Chiluba would eventually stand down at the end of his second-term when he failed to garner enough support for a constitutional amendment to allow him a third term. Levy Mwanawasa was chosen as the MMD’s presidential candidate, and he won the 2001 general election.
Split in UNIP
Before the 2006 elections, Zambian opposition parties realised that fragmentation and vote splitting limited their chances of winning elections. The UPND, as the main opposition, therefore, formed the United Democratic Alliance with the Forum for Democracy and Development (FDD) and the United National Independence Party (UNIP).

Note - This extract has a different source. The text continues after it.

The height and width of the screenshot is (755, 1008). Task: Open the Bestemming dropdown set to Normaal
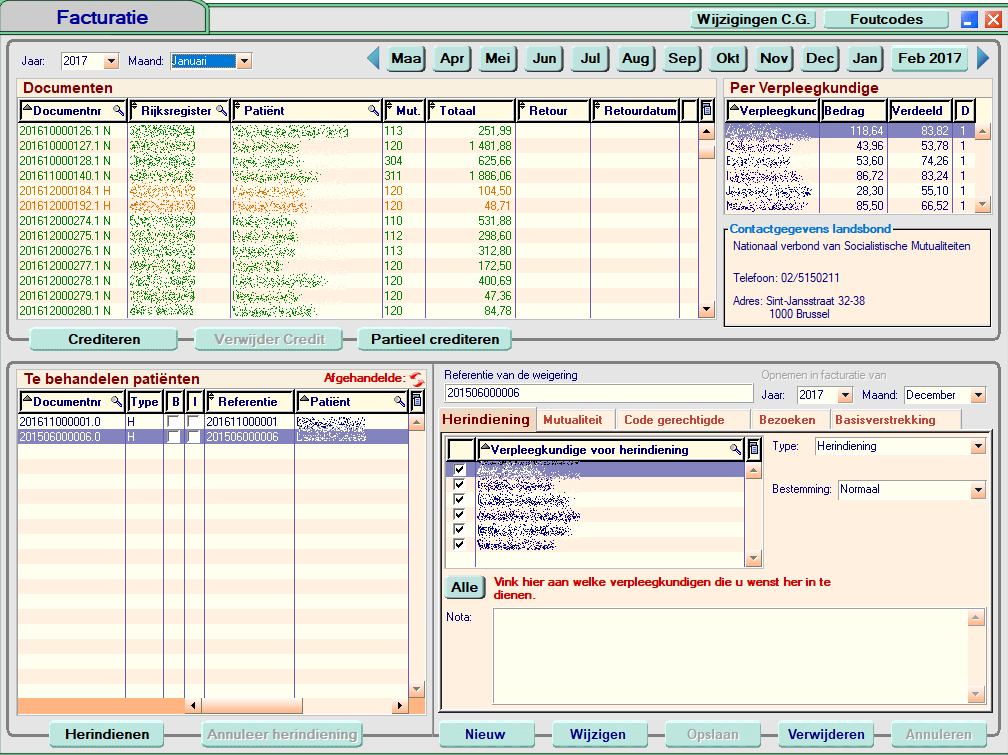pos(977,490)
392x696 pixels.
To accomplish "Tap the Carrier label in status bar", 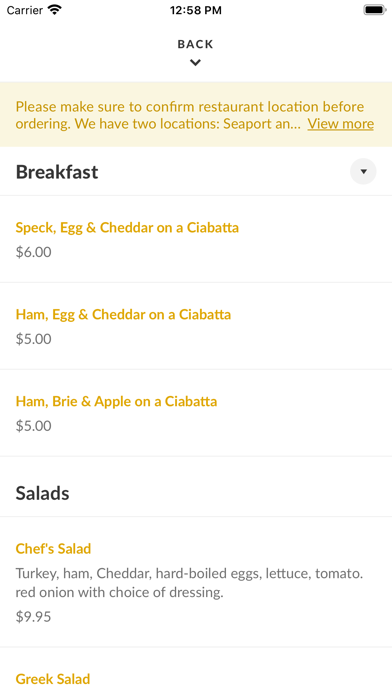I will (x=25, y=10).
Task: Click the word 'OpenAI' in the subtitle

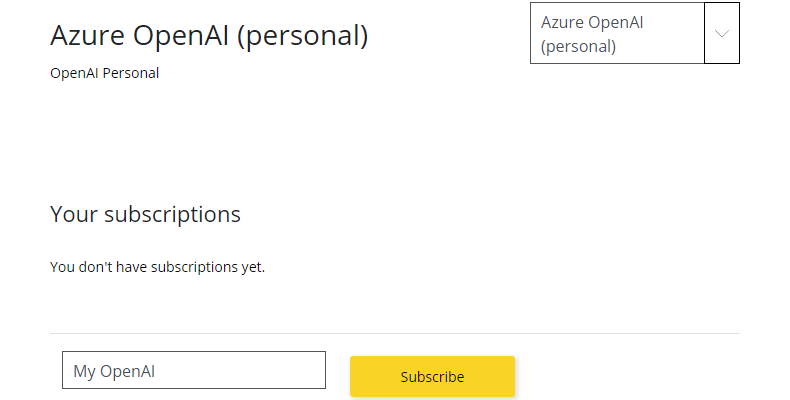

But the death of Mazoka in May 2006 unravelled the alliance. Mazoka had been the UDA’s presidential candidate. After his death, the alliance leaders vied to succeed him as the alliance’s presidential candidate. This led to a split in the UPND and the formation of the United Liberal Party (ULP). The weakened alliance lost the election convincingly, finishing third after the MDD’s breakaway Patriotic Front (PF).
Clearly, the UDA infighting undermined voters’ confidence in the alliance. The 2006 victor, MMD president Levy Mwanawasa, died in 2008, leading to another election which the MMD’s Rupiah Banda went on to win.
In June 2010, Hichilema and the PF’s Michael Sata led their parties into a coalition known as the UPND/PF Pact to unseat the MMD.
Despite the great hope many had in the pact, the alliance eventually succumbed to mistrust and division.
The PF would go on to defeat the MMD in the 2011 election. Sata, who had served as a minister in the MMD government before forming the PF in 2001, was elected President. The breakdown of the UPND/PF Pact and the earlier UDA demonstrate the difficulty of holding coalitions together.
Not only are there interpersonal dynamics to manage, but there are also policy clashes and power dynamics to balance.
For many African countries, the route to competitive democratic elections will run through this treacherous terrain of coalition politics.
This is why party leaders need well-formulated strategies for negotiating coalitions and well-structured systems for managing them.
In July 2021, the Africa Liberal Network launched a new coalition handbook Initiating, Monitoring and Managing Coalitions: an African liberal perspective. It was created to help liberal parties in Africa and around the world to navigate the epic task of building sustainable coalitions.
The launch was a timely one, given the Zambian election in which the UPND alliance would be competing.
The Africa Liberal Network has walked the long road to victory with its long-standing member Hichilema and the UPND. The journey has not been easy.
When Sata died in office in 2014, Vice-President Guy Scott became acting President until the election in 2015.
The PF’s Edgar Lungu won that election and served one term before the historic 2021 election ended the MMD and PF’s stranglehold on the presidency. The UPND had contested and lost every election for two decades.
The recent win is testament to its commitment and tenacity in a difficult political environment and decades of grassroots work.
Armed with hard-won lessons from the coalitions of the past, Hichilema’s UPND will once again have to navigate coalition politics, this time in government.
He will have to find ways to bring his coalition partners with him as he implements his election promises. While the UPND is the leader of the alliance, it will have to create room for its allies’ contributions to hold the alliance together, avoiding the pitfalls of the past.
The Africa Liberal Network hopes that its new handbook will help both the UPND and other liberal parties as they advance the cause of liberal democracy in Africa.
Zambia’s victory is in many ways not its own, but a victory for hopeful liberals around the world. Zambia is now a beacon of hope. Learning from their path to victory, we hope to see Zambia and Africa attain the goals of equality, freedom, and prosperity for all people everywhere in the coming years.